我没有立刻去找周瑾,我的疑问先暂时存在自己脑子里。在机关单位,很多事情只能意会,不能言传。我将这个发现记录下来,同样存入加密档案。或许在未来的某个时刻,这条微弱的线索会变得重要。几天后,李主任给我布置了一项新任务:参与对市属某国有文旅企业的一次“常规专项监督检查”。这类检查通常是例行公事,查阅账目、访谈人员、了解“三重一大”决策制度执行情况等。当我看到被检查企业的名单时,心头微微一震——山阳市千屿湖旅游开发有限公司。这是负责千屿湖景区运营管理的主要国企之一。
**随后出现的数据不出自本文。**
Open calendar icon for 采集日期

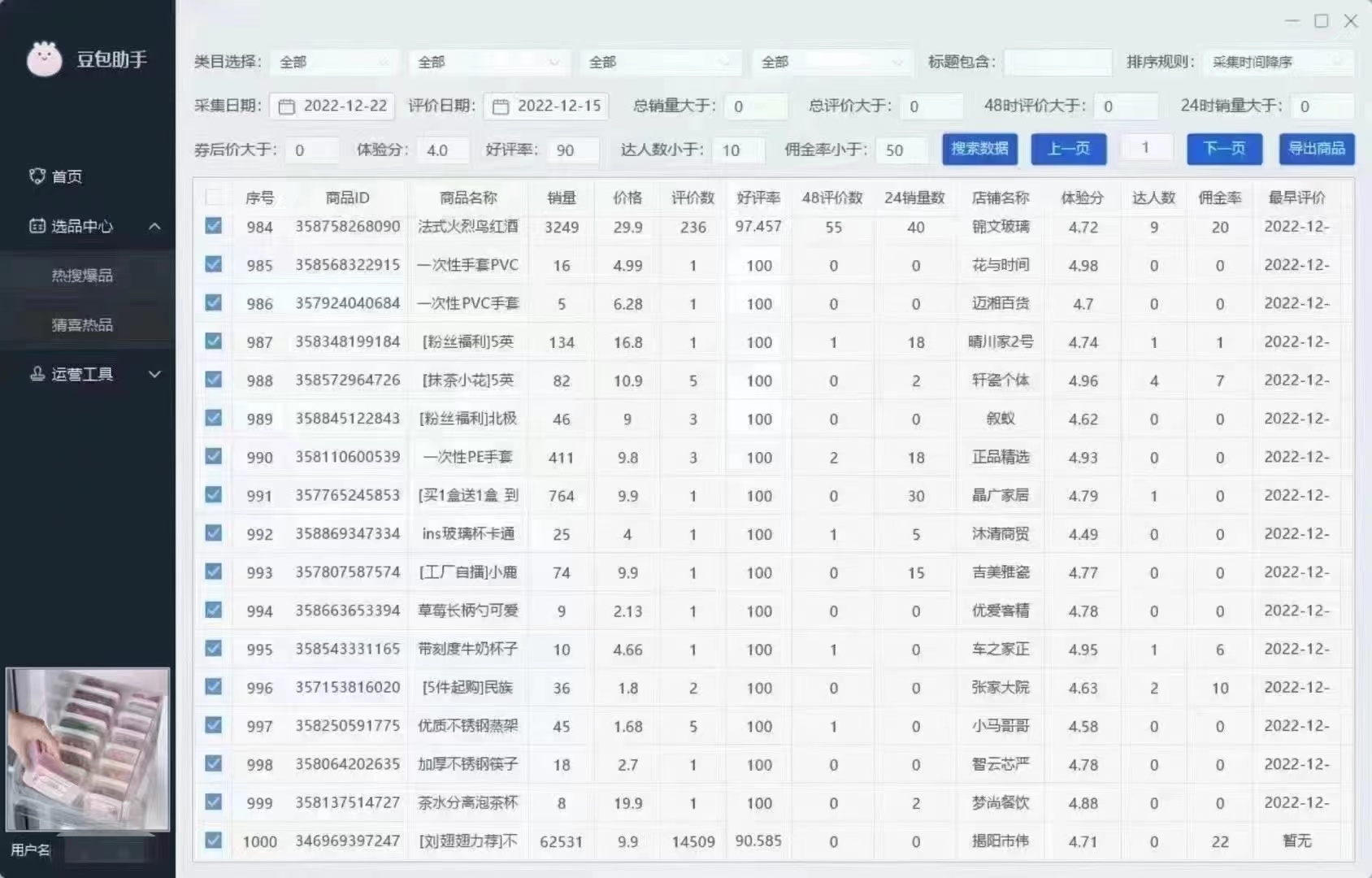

“这次检查,由审理室的老刘牵头,我们室派你和王哥参加,主要是学习观摩,积累对不同领域国企监督的经验。”李主任交代道,“多看,多听,少说。尤其是涉及具体业务的问题,不要轻易发表意见。”我明白,这依然是一个需要“把握分寸”的任务。千屿湖旅游公司,无疑是徐道哲“南岳文化发展集团”在千屿湖区域的重要合作方甚至是利益关联方。这次检查,是真正接近“千屿湖”核心区域的一次机会,但也必然是各方目光聚焦、异常敏感的时刻。“明白了,主任。”我应下。王哥得知要和我一起去检查,拍了拍我肩膀:“好事儿,千屿湖那边风景不错,工作完了可以顺便转转。不过,”他压低声音,“那地方水浑,咱们例行检查,完成任务就行,别节外生枝。”
我点点头。我知道,这次“常规检查”,对我来说,绝不常规。它可能是一个雷区,也可能是一个突破口。我需要在严格遵守检查纪律、不暴露任何个人意图的前提下,像一台最精密的仪器,记录下所有看似平常的细节:公司股权结构(尤其是与民营资本的合作方)、重大项目的决策流程、资金往来中的异常节点、管理层的人员背景……风暴眼的中心,往往看起来最平静。而我,即将踏入这个平静的旋涡。
检查组一行五人,由审理室的三级调研员老刘带队,除了我和王哥,还有市审计局的一位资深业务骨干和市国资委的一位科级干部。阵容标准,符合对一家市属重要国企的常规检查规格。千屿湖旅游开发公司的办公楼就在景区入口附近,一栋设计感十足、与湖光山色融为一体的现代建筑。公司总经理姓吴,一个西十多岁、笑容可掬、略显富态的中年男人,带着公司班子成员在门口迎接,态度热情而周到。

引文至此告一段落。